The new trial judge was a man named Bruno Leopizzi. Initially we thought that was a good
omen, as Leopizzi had a reputation for being fair, but that reputation would soon be tested. When Bradley balked at testifying again, Humphreys’s case was in serious trouble. To resurrect it he decided to supply a motive for what until then had been a motiveless crime. To do that he would play the race card. Humphreys would argue that the motive for the triple murder at the Lafayette Bar and Grill was racial revenge. Carter and Artis, Humphrey claimed, went on a killing spree to avenge the murder of Roy Holloway, the black man shot by Frank Conforti in the Waltz Inn earlier on the night of the Lafayette shootings.

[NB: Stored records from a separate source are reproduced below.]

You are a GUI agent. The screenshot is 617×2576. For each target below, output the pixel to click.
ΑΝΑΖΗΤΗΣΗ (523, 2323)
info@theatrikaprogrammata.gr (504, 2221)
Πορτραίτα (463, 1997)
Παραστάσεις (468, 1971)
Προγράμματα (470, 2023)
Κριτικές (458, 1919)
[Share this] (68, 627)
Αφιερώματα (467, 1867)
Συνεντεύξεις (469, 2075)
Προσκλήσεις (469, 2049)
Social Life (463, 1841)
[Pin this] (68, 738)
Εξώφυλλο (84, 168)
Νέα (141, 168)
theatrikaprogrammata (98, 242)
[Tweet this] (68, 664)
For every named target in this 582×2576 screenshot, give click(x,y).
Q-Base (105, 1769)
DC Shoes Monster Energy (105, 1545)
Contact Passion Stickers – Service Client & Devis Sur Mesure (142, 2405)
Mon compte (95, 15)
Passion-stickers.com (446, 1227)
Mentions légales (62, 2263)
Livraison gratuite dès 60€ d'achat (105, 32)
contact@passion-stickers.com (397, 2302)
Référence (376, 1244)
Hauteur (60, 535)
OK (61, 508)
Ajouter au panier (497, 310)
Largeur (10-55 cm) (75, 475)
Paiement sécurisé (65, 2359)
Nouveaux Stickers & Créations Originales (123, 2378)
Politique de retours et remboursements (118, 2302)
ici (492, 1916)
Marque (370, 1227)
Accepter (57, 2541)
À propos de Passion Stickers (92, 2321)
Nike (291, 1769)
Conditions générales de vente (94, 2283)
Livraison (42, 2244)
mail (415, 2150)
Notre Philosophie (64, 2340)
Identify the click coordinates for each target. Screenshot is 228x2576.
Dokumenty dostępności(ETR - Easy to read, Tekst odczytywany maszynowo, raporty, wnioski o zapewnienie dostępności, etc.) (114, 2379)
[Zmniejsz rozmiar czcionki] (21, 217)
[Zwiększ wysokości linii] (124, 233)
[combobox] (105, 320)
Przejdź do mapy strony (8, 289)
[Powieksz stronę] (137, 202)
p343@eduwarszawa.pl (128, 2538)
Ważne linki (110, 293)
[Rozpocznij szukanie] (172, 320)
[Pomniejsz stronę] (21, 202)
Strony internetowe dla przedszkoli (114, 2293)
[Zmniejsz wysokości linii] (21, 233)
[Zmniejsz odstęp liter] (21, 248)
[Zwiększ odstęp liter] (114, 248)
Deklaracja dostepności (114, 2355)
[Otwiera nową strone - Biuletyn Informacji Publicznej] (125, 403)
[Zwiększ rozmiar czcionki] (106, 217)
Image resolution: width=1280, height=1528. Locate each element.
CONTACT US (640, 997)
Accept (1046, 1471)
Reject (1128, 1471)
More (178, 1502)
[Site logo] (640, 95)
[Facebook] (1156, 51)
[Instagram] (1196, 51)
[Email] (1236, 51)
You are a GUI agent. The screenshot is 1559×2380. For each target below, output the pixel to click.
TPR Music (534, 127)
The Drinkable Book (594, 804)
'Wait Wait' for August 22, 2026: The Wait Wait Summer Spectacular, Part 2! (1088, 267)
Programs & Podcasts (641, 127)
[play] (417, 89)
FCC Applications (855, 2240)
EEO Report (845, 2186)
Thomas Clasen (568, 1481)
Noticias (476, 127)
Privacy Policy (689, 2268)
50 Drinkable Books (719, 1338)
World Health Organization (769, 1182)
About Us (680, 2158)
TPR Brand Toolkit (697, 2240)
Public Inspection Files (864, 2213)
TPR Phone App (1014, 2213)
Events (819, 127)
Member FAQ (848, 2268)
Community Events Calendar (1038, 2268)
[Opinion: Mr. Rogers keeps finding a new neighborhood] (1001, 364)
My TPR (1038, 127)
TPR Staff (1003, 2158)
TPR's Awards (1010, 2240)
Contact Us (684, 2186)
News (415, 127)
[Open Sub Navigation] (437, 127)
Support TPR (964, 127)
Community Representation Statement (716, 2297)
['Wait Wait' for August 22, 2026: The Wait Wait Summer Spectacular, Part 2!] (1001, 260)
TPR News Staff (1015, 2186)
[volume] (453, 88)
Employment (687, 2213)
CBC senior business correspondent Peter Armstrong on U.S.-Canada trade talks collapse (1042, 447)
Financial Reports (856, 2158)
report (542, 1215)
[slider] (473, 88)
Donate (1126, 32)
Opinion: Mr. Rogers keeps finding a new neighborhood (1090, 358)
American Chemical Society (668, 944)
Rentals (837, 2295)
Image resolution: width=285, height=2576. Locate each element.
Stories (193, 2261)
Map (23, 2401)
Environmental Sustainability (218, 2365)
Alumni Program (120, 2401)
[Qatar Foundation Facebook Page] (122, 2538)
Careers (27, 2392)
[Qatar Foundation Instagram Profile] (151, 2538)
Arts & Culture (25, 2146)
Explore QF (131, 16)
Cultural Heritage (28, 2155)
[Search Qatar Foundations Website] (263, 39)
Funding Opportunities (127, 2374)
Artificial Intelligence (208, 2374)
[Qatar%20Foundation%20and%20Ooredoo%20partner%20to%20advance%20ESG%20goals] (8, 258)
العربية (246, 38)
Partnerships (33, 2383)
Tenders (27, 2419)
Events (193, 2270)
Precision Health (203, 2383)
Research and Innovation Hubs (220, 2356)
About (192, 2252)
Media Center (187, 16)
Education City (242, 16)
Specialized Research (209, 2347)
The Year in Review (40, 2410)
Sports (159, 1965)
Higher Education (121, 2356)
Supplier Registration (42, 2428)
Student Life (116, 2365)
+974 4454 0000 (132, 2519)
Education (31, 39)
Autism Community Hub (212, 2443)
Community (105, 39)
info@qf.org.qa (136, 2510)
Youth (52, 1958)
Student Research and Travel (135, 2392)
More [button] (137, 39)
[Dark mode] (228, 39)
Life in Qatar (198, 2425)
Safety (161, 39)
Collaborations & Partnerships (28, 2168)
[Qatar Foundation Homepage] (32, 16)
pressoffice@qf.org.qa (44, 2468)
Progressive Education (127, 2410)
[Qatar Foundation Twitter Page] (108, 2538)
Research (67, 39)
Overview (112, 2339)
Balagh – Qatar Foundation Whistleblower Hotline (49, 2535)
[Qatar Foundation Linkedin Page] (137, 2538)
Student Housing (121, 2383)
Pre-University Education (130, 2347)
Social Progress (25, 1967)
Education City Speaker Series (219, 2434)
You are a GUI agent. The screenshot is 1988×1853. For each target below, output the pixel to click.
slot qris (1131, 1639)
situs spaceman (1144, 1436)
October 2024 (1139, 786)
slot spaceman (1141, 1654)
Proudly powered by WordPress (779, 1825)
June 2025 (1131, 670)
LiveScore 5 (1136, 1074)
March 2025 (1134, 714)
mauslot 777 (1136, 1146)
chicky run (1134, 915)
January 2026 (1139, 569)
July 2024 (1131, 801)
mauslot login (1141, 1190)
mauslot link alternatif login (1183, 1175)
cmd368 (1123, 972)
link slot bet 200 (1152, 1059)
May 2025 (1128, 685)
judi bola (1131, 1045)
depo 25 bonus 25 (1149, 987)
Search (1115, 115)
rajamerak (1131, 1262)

Leopizzi agreed to instruct Humphreys not to mention his motive theory in his opening statement. But Leopizzi said he would allow Humphreys the opportunity to revisit the issue during the trial if there was sufficient evidence. That put us on high alert to do more research. The good news was that motive evidence had to make sense, like buying life insurance on a spouse before killing him or her. But the bad news was that a judge had lots of discretion. We would argue that there was simply no connection other than race between the two crimes. But we had no idea how Leopizzi would eventually rule. A former well-connected local defense attorney, the graying middle-aged jurist was clearly a “work with me and we’ll get along just fine” type of judge. To rule against Humphreys, however—who worked out of the same courthouse as he did and shared its clubby atmosphere—would be much harder than to rule against us, two outsiders from New York. Leopizzi’s background was also worrisome.